§ Supplied records
:::

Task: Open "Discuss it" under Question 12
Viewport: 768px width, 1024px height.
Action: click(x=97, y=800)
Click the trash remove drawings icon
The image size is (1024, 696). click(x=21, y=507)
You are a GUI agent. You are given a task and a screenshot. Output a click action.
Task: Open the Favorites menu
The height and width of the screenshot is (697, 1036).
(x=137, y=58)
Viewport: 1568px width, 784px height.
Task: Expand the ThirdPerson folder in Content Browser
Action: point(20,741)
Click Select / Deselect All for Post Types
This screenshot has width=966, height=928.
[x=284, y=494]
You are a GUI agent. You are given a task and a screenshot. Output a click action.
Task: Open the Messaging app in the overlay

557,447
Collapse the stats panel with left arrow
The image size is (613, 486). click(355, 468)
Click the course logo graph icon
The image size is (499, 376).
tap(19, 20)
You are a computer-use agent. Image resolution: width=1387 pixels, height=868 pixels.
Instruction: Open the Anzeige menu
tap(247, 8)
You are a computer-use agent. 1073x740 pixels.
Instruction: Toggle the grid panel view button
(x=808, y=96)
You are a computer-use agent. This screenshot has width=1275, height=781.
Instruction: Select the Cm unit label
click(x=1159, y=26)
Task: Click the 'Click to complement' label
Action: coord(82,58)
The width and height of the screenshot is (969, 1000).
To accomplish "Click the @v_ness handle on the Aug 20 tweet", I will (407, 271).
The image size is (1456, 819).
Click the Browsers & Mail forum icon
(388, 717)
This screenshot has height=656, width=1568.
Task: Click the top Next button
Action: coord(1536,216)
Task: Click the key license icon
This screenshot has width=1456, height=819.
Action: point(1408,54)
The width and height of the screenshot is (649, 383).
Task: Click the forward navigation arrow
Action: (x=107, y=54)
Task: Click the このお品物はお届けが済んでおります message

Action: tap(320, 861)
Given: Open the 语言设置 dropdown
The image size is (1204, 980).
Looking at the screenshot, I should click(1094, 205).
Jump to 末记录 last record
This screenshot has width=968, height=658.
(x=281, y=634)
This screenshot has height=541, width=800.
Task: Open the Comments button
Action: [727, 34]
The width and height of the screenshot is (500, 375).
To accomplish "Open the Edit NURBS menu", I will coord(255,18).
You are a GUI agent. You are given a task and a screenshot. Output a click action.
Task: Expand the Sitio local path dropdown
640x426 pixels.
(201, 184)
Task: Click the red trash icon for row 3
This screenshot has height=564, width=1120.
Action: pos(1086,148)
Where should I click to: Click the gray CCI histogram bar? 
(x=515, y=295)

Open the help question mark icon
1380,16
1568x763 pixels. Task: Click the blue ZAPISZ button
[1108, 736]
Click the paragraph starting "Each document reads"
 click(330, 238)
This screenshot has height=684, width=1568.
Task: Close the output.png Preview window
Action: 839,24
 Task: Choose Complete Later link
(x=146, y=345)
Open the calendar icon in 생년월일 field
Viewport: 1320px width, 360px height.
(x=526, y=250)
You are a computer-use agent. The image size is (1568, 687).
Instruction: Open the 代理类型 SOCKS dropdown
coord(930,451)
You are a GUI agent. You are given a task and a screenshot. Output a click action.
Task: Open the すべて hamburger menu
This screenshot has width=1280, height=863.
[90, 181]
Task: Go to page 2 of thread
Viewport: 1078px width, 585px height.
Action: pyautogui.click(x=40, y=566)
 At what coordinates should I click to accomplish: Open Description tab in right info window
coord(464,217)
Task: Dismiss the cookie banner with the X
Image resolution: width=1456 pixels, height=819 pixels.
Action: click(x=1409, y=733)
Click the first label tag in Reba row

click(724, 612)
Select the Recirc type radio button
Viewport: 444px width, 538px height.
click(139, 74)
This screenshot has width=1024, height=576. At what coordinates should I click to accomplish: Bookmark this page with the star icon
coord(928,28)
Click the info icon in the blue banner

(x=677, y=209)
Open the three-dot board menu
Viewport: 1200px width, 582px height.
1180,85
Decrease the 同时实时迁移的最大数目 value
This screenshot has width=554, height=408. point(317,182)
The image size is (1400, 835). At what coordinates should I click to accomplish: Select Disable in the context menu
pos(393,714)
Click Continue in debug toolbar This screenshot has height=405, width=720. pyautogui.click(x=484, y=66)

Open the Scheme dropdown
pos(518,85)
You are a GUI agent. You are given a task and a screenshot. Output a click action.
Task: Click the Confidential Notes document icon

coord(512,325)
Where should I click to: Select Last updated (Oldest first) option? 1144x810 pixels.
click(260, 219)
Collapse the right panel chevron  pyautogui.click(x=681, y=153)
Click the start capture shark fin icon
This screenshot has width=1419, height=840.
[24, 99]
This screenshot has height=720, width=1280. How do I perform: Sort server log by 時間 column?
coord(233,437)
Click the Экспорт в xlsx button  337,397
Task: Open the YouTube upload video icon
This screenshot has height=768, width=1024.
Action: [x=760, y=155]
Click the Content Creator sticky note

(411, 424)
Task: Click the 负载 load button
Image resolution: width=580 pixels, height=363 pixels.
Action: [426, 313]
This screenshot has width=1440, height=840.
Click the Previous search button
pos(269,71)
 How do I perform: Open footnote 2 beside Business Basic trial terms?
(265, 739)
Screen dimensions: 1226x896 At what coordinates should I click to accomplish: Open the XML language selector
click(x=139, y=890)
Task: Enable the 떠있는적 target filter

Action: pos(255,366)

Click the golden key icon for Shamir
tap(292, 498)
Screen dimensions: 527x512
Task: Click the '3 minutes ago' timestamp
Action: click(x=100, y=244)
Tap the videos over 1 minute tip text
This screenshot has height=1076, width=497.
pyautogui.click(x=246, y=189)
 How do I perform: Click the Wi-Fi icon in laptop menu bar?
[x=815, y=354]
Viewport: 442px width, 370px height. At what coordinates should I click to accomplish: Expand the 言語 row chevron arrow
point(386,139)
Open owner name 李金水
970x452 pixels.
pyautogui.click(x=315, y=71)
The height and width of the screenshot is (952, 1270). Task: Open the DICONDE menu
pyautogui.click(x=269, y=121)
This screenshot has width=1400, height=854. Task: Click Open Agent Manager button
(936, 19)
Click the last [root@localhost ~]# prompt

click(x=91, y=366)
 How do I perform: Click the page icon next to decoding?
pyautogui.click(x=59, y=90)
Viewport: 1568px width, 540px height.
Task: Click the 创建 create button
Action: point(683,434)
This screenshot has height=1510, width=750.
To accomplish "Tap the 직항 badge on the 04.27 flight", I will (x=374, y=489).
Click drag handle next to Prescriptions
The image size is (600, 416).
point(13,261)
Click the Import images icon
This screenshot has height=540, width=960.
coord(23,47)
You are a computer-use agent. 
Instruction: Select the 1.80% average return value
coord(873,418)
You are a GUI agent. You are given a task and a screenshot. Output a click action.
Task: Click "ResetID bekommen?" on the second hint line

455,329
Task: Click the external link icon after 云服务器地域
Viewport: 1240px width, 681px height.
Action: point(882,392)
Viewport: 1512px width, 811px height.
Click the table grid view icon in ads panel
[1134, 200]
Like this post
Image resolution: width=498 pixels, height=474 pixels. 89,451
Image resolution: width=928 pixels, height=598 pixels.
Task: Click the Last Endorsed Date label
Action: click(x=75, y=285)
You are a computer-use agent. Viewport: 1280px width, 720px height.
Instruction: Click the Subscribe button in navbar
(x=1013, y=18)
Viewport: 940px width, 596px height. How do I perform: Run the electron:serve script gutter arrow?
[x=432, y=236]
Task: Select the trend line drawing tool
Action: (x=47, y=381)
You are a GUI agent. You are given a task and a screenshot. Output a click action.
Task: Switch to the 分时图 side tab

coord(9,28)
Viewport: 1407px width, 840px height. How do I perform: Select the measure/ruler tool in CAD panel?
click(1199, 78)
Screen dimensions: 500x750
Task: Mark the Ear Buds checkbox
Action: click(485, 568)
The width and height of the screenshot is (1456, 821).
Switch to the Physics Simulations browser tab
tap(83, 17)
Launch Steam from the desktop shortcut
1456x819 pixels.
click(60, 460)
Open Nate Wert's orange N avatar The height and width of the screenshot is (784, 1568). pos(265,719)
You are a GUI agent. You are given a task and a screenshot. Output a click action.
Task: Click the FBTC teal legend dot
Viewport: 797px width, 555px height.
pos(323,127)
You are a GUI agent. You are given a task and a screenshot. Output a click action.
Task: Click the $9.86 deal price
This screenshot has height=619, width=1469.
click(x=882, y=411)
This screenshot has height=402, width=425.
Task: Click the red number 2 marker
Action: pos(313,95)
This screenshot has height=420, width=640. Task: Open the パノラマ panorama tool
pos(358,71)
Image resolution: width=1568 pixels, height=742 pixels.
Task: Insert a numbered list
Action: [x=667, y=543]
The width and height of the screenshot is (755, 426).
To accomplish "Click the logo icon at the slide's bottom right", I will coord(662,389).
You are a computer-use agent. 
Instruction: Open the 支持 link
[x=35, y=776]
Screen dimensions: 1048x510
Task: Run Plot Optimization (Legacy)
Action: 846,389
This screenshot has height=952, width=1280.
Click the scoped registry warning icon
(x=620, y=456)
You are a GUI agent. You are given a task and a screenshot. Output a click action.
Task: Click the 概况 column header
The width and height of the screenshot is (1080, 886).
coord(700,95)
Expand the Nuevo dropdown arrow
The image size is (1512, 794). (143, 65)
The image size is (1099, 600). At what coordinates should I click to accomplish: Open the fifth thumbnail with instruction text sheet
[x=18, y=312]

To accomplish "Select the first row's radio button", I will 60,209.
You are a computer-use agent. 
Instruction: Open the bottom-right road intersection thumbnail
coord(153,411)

:::

§ Aim of the exercise
Can you return, word for word, the stretch of the listing above from its first line through the line containing "tap(19, 20)"?

§ Answer to this exercise
Task: Open "Discuss it" under Question 12
Viewport: 768px width, 1024px height.
Action: click(x=97, y=800)
Click the trash remove drawings icon
The image size is (1024, 696). click(x=21, y=507)
You are a GUI agent. You are given a task and a screenshot. Output a click action.
Task: Open the Favorites menu
The height and width of the screenshot is (697, 1036).
(x=137, y=58)
Viewport: 1568px width, 784px height.
Task: Expand the ThirdPerson folder in Content Browser
Action: point(20,741)
Click Select / Deselect All for Post Types
This screenshot has width=966, height=928.
[x=284, y=494]
You are a GUI agent. You are given a task and a screenshot. Output a click action.
Task: Open the Messaging app in the overlay

557,447
Collapse the stats panel with left arrow
The image size is (613, 486). click(355, 468)
Click the course logo graph icon
The image size is (499, 376).
tap(19, 20)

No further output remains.